Is there a way to improve the model based on FFT coefficients as I'm trying to do here, without computing the IFFT explicitly? I'm trying to create a waveform where every cycle is exactly the same, with the same period (within machine error), which represents the waveform of an average cycle (repeated many times).
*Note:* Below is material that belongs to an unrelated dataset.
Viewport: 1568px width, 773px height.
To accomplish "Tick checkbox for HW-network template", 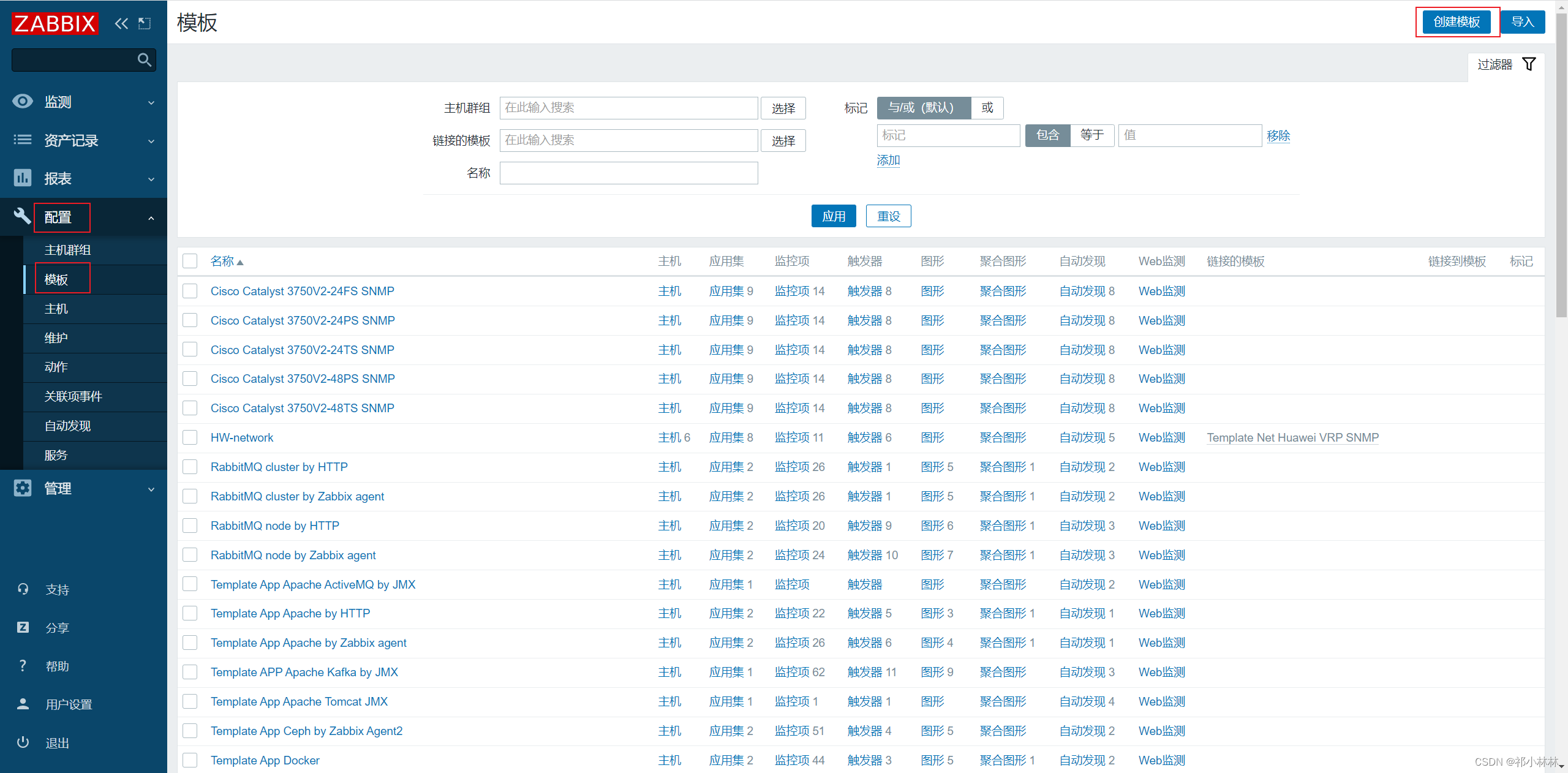I will (x=190, y=437).
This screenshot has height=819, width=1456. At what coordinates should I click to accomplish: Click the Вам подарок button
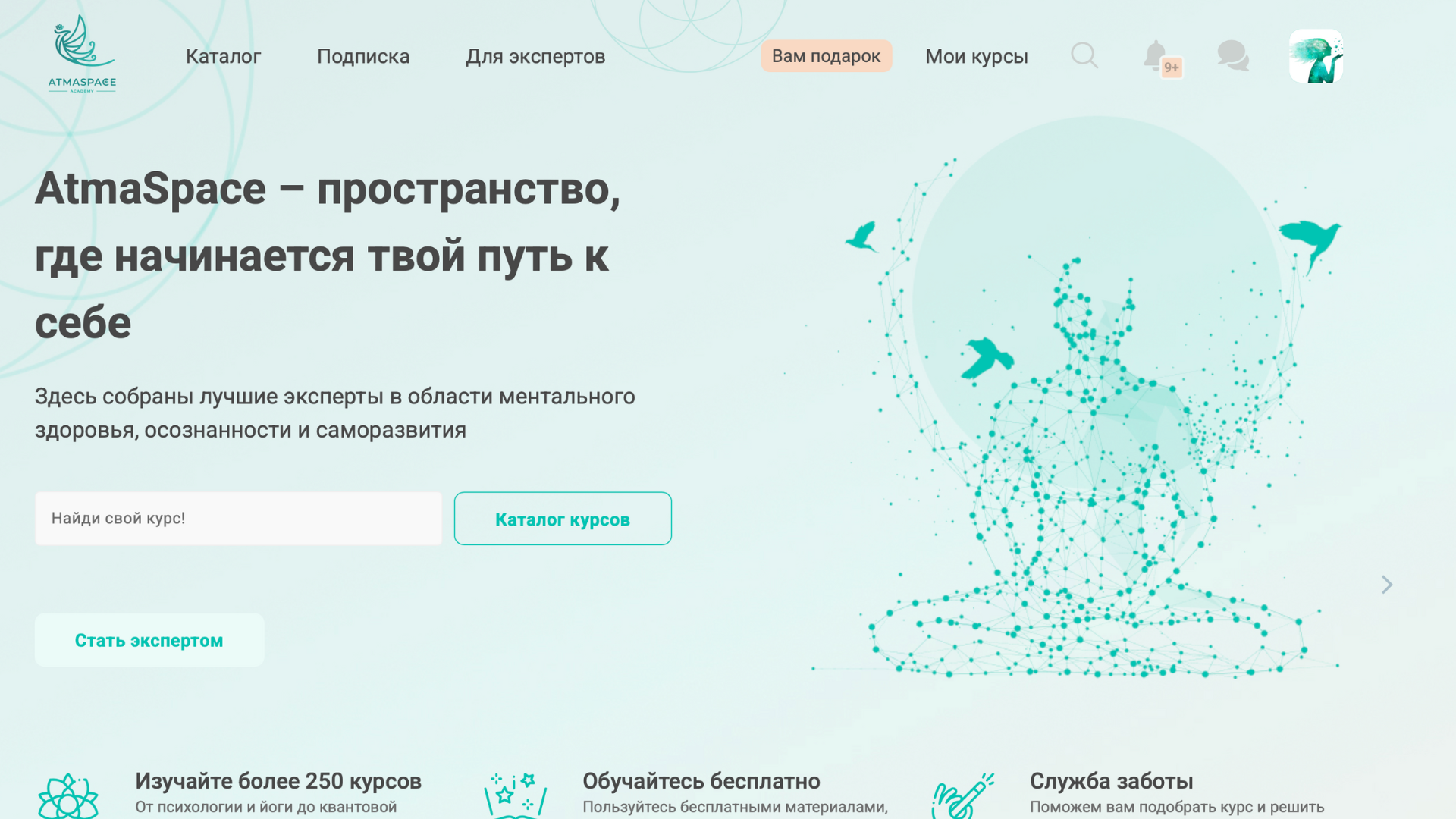pyautogui.click(x=826, y=56)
• It looks like you are not using the phase of the FFT – Hilmar Jun 12 '17 at 1:36
• in $V_\text{out}(t)$ why are all the terms $\sin(k \omega t)$? no cosine in there? – robert bristow-johnson Jun 12 '17 at 4:02
• The FFT result is a complex quantity which means it has magnitude and phase. The simplest approach would be to use the form $Ae^{jn\omega_o t + \phi}$ for each FFT bin, where A is the FFT magnitude, $\phi$ is the FFT phase, \omega_o is the fundamental radian frequency, and n is a positive integer including 0. The fundamental frequency is $2\pi/T$ where T is the length of your time domain waveform in seconds. This form is much simpler than cosines and sines, and is equivalent due to Eulers identlty: $e^{j\theta}=cos(\theta)+j sin(\theta)$ – Dan Boschen Jun 12 '17 at 5:14
• Note to be indentical you will also need to scale the FFT magnitude by 1/N where N is the number of samples in the FFT. – Dan Boschen Jun 12 '17 at 5:15
• A truncated Fourier Series corresponds to a least squares error criteria. Another error criteria is to minimize the Chebychev error. In Theory and Application of digital signal processing by Rabinier and Gold, 1975 they show how to formulate a Chebychev minimization by setting up a Linear Program (Simplex). I don't want to suggest that Rabbit hole but if you have some familiarity with Linear Programming it might be worth it. This was the standard prior to Remez exchange so most DSP people don't have much familiarity with it but it seems to be coming back with sparse sampling – Stanley Pawlukiewicz Jun 13 '17 at 0:20

Just change atan() to atan2() to account for the correct phase in all quadrants.